Phillips Edison-ARC has been buying at capitalization rates generally between 7.5% and 8%. With interest rates at historic lows, the company is finding a 400-bp spread between borrowing rates and cap rates. Edison said that spread is 150 bp larger than the historical norm. Yields haven’t fallen further, he believes, because the market is pricing in the expectation that interest rates will start to rise.

 

The company is seeking to build a portfolio comprised of 80% core and core-plus properties and 20% value-added holdings. In choosing where to invest, Phillips Edison-ARC takes a hyper-local approach, focusing on demographics within a three-mile radius.

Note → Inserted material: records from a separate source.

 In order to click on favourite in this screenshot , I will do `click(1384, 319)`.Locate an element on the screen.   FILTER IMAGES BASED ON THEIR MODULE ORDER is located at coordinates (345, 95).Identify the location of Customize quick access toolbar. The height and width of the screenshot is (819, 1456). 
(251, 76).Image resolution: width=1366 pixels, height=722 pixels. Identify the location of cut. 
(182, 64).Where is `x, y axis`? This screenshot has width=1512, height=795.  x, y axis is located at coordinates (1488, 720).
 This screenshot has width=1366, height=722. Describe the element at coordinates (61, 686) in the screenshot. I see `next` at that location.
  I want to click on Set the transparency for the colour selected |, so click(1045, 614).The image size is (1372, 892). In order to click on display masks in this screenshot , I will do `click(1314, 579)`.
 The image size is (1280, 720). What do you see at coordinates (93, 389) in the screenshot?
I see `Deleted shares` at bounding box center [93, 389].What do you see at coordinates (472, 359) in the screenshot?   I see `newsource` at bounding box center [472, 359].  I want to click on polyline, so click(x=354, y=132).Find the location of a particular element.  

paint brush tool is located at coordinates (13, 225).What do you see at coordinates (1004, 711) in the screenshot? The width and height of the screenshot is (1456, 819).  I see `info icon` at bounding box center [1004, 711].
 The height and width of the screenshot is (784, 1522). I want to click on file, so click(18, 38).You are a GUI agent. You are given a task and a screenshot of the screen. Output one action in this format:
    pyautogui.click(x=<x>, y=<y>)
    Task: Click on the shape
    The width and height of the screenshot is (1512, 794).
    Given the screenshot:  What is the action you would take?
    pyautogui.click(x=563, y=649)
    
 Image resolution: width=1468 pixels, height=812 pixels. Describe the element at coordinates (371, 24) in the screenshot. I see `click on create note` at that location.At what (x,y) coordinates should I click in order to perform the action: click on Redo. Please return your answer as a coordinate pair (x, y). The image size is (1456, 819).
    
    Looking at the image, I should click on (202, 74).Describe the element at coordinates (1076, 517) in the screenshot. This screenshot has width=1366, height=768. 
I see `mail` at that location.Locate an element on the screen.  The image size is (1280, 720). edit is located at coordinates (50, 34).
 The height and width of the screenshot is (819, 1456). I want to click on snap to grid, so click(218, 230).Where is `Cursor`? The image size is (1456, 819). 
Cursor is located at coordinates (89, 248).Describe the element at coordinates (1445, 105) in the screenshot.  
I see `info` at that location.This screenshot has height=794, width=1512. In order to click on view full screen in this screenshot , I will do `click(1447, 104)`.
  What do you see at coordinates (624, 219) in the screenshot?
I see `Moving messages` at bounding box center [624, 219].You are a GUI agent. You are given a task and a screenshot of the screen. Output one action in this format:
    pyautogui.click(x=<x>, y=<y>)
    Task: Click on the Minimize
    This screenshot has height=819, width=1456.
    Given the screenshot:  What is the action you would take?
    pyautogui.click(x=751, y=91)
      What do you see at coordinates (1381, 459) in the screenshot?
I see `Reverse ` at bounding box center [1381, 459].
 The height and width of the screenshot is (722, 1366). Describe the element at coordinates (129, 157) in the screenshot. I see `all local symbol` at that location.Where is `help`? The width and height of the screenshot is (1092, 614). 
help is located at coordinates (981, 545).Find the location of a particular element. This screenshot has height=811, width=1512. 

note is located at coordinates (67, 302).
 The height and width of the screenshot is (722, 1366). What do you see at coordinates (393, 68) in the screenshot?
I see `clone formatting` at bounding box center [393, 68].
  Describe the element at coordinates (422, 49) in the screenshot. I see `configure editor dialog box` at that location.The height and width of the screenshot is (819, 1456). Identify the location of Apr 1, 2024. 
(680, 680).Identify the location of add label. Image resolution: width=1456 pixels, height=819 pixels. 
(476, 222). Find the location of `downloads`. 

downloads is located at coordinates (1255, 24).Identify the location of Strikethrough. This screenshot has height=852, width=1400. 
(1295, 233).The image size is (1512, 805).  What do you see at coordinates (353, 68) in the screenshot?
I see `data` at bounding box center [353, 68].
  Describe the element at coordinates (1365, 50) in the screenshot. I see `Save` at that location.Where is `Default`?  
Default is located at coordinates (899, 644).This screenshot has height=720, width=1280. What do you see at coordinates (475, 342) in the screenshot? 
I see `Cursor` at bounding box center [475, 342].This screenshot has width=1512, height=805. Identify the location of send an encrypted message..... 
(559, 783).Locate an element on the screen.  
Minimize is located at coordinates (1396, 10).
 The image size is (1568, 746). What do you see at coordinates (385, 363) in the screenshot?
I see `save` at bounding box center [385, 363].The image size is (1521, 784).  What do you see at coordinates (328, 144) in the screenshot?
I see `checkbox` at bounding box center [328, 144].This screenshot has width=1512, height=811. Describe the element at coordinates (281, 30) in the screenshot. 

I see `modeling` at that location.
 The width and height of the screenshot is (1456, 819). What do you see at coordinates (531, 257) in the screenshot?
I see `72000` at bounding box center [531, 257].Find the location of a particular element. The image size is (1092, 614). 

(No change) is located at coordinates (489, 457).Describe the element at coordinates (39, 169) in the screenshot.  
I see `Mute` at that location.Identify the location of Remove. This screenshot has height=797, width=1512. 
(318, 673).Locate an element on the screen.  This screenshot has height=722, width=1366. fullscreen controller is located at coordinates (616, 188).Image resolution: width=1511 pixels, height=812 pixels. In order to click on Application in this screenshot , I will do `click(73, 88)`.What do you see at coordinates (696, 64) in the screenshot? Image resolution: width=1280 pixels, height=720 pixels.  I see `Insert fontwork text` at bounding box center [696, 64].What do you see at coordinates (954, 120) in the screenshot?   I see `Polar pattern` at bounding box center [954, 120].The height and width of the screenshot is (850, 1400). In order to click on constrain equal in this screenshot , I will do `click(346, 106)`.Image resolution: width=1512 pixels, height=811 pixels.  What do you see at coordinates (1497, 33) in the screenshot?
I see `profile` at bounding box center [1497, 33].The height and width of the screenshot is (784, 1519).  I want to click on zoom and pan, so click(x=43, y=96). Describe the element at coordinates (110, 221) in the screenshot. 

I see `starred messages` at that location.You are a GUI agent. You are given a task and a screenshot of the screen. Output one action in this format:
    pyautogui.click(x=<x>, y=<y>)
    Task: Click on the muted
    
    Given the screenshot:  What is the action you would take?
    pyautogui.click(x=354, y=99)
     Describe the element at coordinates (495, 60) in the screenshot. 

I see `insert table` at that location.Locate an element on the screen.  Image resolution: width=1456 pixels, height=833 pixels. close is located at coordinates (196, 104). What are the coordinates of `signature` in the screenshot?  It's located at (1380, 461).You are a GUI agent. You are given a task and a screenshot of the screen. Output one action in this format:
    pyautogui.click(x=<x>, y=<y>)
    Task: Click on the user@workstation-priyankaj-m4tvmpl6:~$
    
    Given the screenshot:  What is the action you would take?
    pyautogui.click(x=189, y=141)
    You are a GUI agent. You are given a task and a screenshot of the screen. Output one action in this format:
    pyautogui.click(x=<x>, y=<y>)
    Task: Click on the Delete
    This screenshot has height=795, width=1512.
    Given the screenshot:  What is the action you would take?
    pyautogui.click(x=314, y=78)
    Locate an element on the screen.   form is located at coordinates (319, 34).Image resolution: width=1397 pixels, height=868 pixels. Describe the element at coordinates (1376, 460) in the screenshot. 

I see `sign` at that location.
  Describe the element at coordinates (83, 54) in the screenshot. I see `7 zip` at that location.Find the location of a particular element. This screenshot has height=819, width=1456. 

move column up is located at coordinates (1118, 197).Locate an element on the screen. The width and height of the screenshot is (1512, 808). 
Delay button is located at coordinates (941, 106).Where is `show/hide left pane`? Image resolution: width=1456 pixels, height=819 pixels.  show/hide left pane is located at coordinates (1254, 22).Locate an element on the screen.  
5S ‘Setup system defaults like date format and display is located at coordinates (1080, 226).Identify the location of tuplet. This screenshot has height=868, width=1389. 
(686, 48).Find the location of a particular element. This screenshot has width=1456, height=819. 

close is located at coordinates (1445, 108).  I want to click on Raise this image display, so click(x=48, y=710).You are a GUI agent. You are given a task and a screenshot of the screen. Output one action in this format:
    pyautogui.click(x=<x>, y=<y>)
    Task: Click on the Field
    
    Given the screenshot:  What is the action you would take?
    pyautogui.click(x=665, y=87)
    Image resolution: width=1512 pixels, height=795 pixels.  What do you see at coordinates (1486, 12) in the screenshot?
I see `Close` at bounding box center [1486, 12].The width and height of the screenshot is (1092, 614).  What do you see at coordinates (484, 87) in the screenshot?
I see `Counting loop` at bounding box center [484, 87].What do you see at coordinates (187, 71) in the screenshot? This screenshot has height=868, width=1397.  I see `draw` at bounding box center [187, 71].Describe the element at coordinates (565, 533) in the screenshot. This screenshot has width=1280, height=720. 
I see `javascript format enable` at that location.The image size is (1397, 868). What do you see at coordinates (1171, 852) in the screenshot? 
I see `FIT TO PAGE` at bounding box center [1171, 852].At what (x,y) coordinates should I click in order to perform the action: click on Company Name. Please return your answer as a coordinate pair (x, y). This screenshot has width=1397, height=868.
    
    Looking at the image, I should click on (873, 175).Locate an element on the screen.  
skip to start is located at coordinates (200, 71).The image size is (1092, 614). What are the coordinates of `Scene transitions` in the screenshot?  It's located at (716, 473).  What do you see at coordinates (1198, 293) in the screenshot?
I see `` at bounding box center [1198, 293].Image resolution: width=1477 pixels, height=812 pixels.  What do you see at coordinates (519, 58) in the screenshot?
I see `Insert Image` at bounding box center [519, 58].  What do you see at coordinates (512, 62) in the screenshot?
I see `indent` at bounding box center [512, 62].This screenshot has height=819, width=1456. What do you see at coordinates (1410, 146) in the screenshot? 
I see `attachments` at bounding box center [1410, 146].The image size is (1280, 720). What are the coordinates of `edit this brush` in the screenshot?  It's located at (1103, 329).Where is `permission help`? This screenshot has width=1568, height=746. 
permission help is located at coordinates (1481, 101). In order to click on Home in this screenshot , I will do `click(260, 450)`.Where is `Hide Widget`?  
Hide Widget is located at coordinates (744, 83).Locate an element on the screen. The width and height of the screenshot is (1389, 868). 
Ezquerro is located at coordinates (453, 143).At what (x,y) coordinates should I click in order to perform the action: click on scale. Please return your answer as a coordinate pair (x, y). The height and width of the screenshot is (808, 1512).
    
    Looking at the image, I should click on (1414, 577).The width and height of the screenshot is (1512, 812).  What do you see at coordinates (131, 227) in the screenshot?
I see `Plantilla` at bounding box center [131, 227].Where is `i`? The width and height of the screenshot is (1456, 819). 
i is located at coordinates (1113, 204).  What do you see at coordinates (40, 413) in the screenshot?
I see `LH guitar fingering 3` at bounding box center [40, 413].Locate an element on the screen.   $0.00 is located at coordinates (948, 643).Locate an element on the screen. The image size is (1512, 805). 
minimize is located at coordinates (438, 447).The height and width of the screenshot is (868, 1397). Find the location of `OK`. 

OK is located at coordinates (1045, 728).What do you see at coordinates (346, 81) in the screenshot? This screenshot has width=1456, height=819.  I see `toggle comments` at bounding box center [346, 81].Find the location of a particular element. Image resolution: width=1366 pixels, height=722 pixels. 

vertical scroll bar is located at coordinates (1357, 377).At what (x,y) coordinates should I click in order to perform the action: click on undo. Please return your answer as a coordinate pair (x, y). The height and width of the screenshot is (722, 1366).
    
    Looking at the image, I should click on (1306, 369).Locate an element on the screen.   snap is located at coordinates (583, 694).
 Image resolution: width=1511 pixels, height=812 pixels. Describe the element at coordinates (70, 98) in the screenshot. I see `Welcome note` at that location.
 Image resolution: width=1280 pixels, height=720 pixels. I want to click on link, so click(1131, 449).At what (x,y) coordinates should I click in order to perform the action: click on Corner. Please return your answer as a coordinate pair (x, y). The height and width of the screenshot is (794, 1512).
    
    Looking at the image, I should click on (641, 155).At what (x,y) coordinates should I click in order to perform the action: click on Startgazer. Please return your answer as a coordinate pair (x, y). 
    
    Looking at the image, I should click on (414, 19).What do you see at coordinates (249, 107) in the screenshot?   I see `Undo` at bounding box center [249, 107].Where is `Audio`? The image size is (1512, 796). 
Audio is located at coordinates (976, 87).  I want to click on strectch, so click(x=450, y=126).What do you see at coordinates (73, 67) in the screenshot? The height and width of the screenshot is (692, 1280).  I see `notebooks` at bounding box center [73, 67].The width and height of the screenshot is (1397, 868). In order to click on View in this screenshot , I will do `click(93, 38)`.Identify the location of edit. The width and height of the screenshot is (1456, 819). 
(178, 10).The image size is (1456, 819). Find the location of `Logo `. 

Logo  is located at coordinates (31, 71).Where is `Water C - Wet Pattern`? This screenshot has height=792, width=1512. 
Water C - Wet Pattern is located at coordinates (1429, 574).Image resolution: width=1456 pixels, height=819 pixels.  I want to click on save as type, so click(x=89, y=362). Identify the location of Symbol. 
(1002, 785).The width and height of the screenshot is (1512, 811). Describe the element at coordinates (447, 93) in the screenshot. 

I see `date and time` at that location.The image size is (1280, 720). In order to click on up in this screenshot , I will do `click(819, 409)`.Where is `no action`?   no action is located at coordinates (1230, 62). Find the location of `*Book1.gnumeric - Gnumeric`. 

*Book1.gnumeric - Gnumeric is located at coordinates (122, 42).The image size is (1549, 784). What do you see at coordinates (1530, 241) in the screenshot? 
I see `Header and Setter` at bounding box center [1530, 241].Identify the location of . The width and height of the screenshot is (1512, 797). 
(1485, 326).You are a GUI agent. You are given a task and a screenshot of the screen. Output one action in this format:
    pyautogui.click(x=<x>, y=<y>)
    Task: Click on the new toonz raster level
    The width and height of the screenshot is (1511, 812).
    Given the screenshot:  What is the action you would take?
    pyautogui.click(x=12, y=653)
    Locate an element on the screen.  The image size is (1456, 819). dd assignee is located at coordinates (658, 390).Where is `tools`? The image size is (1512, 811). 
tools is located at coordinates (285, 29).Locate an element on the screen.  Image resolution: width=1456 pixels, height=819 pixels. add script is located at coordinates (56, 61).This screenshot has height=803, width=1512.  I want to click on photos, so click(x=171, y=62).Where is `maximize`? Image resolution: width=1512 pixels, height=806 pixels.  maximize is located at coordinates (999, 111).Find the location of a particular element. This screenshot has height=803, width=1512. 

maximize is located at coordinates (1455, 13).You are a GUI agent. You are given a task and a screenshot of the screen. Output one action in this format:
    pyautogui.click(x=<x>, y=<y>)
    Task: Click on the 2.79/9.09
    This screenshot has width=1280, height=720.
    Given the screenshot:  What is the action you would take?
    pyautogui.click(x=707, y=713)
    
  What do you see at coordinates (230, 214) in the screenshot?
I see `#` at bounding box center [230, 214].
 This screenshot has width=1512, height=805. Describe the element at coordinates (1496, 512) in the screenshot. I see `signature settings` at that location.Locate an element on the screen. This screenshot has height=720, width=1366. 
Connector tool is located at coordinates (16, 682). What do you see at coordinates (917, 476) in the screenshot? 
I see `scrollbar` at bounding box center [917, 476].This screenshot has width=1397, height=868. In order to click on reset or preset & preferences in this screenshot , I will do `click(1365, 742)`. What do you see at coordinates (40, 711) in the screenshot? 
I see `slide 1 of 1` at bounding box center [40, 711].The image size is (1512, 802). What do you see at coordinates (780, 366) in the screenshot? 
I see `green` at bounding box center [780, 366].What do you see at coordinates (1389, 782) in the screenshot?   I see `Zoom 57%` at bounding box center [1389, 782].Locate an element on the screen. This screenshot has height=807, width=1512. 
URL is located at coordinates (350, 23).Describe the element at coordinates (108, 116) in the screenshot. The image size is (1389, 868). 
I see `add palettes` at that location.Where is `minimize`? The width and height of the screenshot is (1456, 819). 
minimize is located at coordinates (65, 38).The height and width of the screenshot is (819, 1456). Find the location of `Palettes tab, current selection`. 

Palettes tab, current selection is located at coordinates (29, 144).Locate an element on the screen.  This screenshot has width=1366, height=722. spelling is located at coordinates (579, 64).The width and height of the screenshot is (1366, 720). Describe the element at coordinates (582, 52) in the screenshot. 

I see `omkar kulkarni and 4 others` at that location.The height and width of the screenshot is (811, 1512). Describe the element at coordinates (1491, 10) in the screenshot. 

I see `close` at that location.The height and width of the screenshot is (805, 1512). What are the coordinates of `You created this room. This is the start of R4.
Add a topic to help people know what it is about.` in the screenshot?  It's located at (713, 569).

It’s agnostic about the surrounding market—and in fact has generally looked outside the top 10 cities, where investor demand for grocery-anchored properties has pushed prices beyond the REIT’s target. To date, it has made acquisitions in 16 states.

 

The REIT’s portfolio is currently 93.3% occupied. On average, there are 50,000 people with an average household income of $72,000 living within a three-mile radius. Its typical deal is a $15 million acquisition of a shopping center with 90,000-120,000 square feet that is anchored by one of the top two grocers in the market, whose store accounts for 55-65% of the net operating income.

 

As a nontraded REIT, Phillips Edison-ARC raises capital by selling shares, via broker-dealers and financial advisors, to retail investors that are willing to lock up their capital for relatively long periods—typically 7-10 years—in return for the promise of stable dividends. Phillips Edison-ARC seeks to deliver annualized dividends of 6.7%.